Saturday, November 1, 2014

Ten Things You Might Not Know About Stunts-- Part 3

8.  BRETT HULSEY,  a Democrat candidate for governor of Wisconsin, announced in May that he planned to hand out Ku Klux Klan hoods outside the state's Republican convention to protest racism.  But, when he showed up, he had no hoods, and he told reporters he had left them in his car.

He did not go stunt-free, however, wearing a makeshift Confederate soldier uniform he had assembled from thrift store purchases.  Hulsey, denounced by officials of both parties, lost his primary race in August with 17% of the vote.
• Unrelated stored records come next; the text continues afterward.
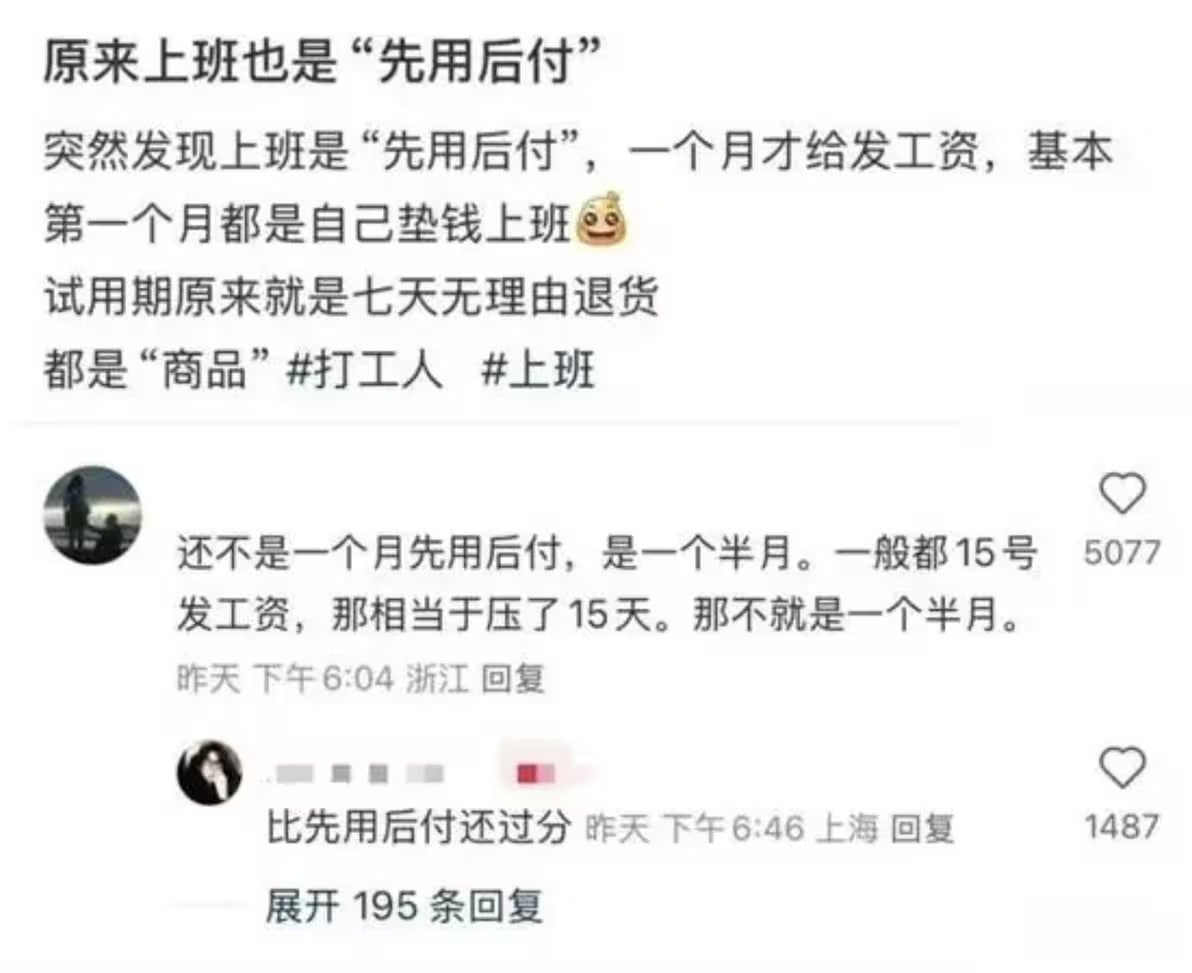Click the comment text about 一个半月
Viewport: 1192px width, 973px height.
pos(607,584)

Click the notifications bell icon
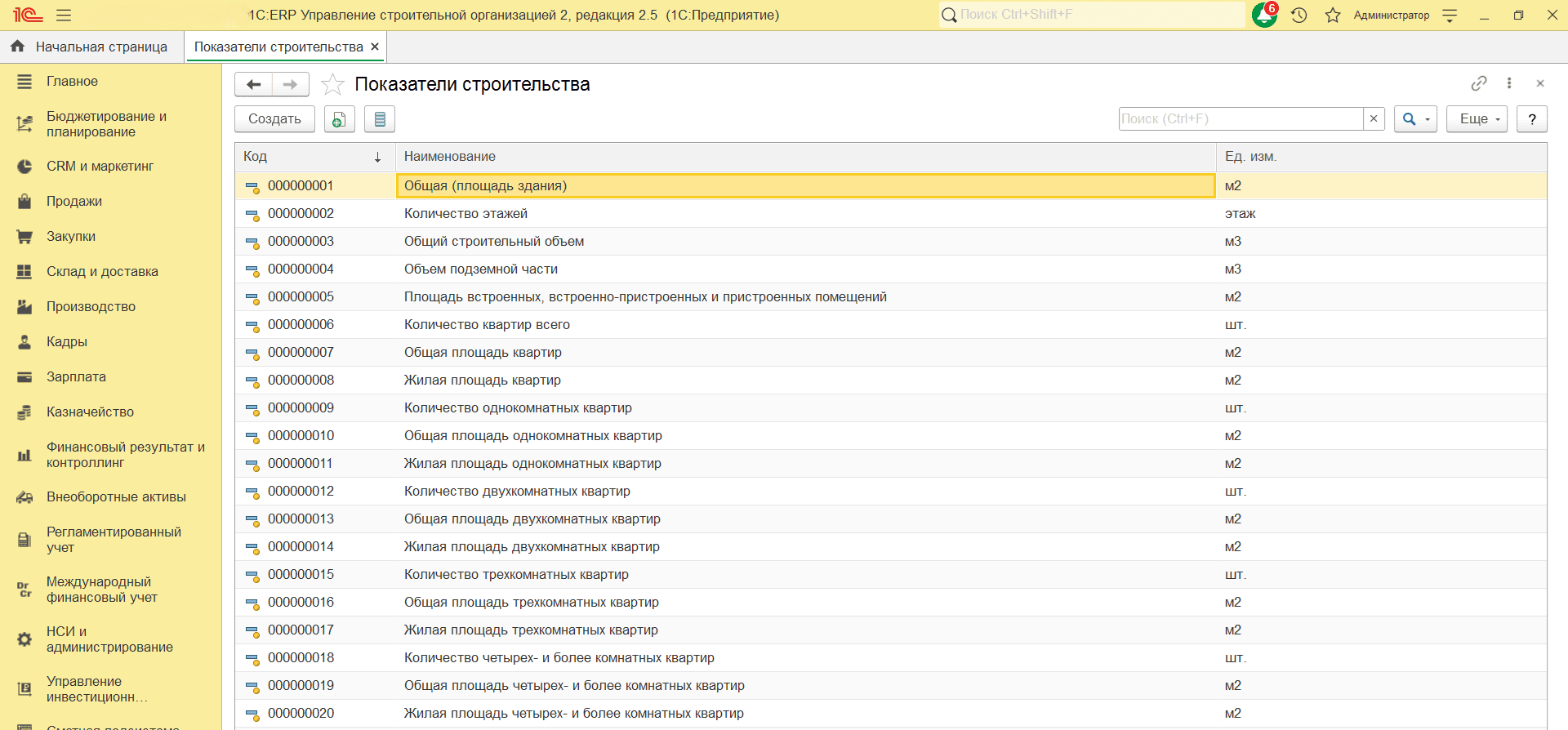(x=1264, y=15)
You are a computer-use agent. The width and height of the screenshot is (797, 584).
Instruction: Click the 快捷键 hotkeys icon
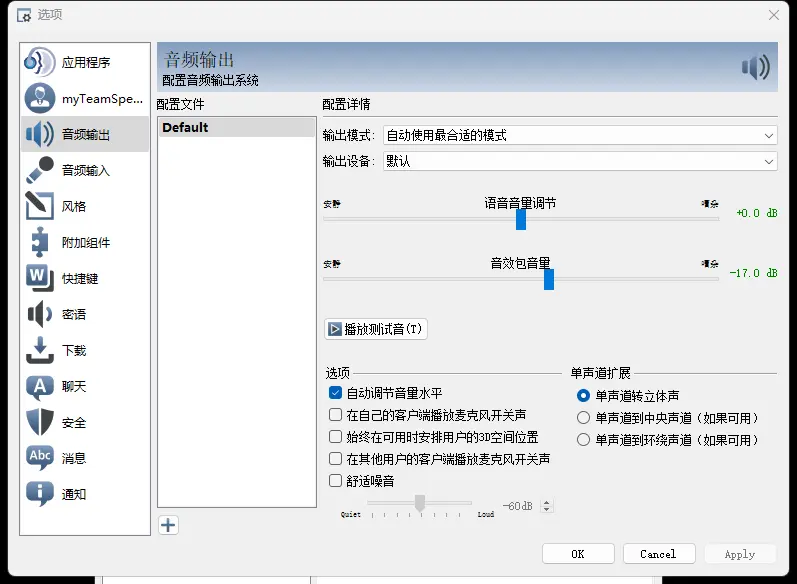click(39, 279)
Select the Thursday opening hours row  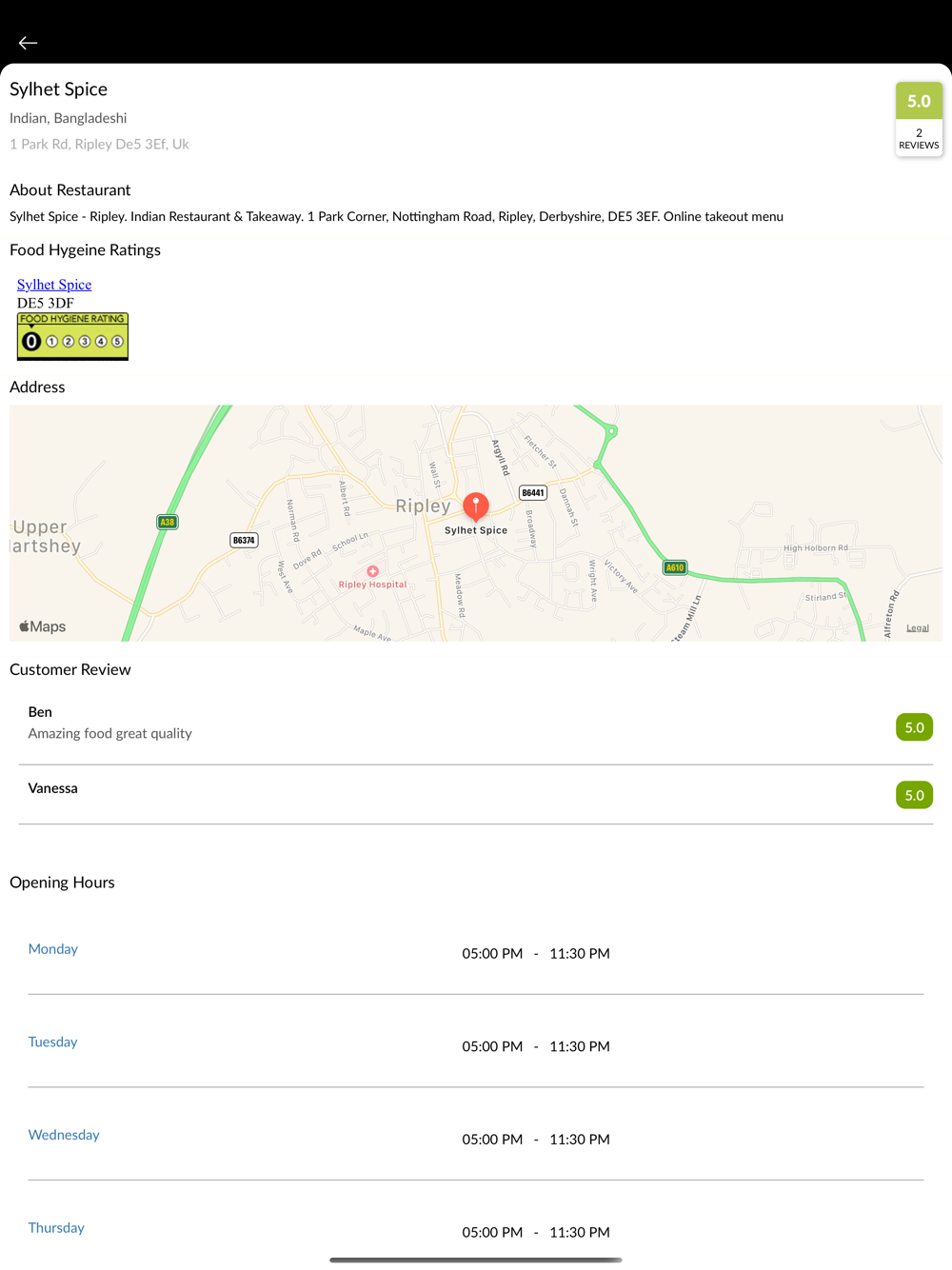[476, 1230]
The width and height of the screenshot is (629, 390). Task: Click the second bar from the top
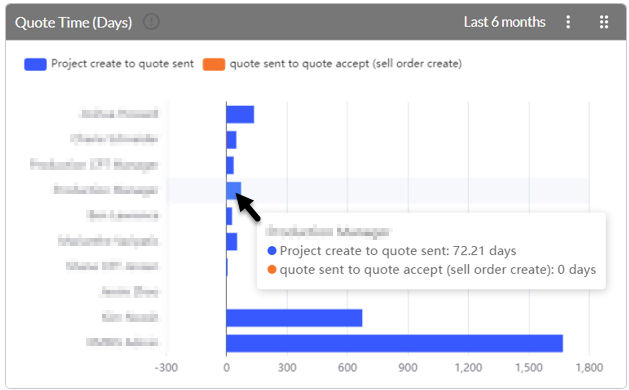point(231,140)
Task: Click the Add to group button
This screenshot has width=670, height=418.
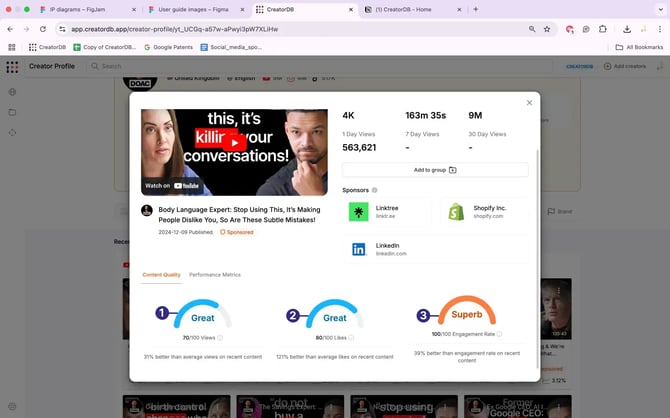Action: pyautogui.click(x=435, y=170)

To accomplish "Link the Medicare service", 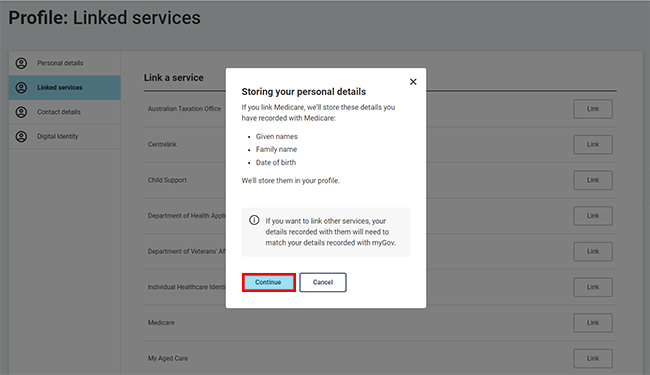I will coord(593,322).
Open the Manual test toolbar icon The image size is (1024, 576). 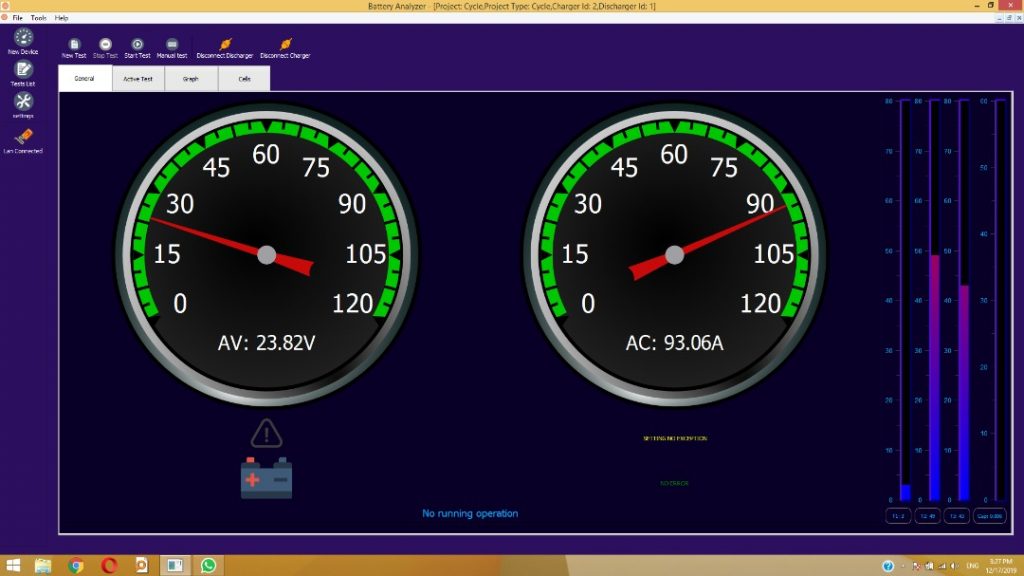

9.  At the turn of the last century, people loved watching trains crash.  It all started in 1896 when William Crush, an enterprising employee for the Missouri, Kansas and Texas Railway looking to make a name for himself and the railway, hatched a scheme to crash two locomotives into each other.

Given the green light, he set up a pop-up town named Crush in a remote area of Texas.  The event was free, but the train ticket to Crush was $2.  As many as 50,000 reportedly made the trip.  It looked like a runaway success, but despite assurances the locomotives wouldn't blow up, they did, spraying the crowd with shrapnel.

Three people were killed and dozens injured.  That didn't stop survivors posing for photographs with the wreckage.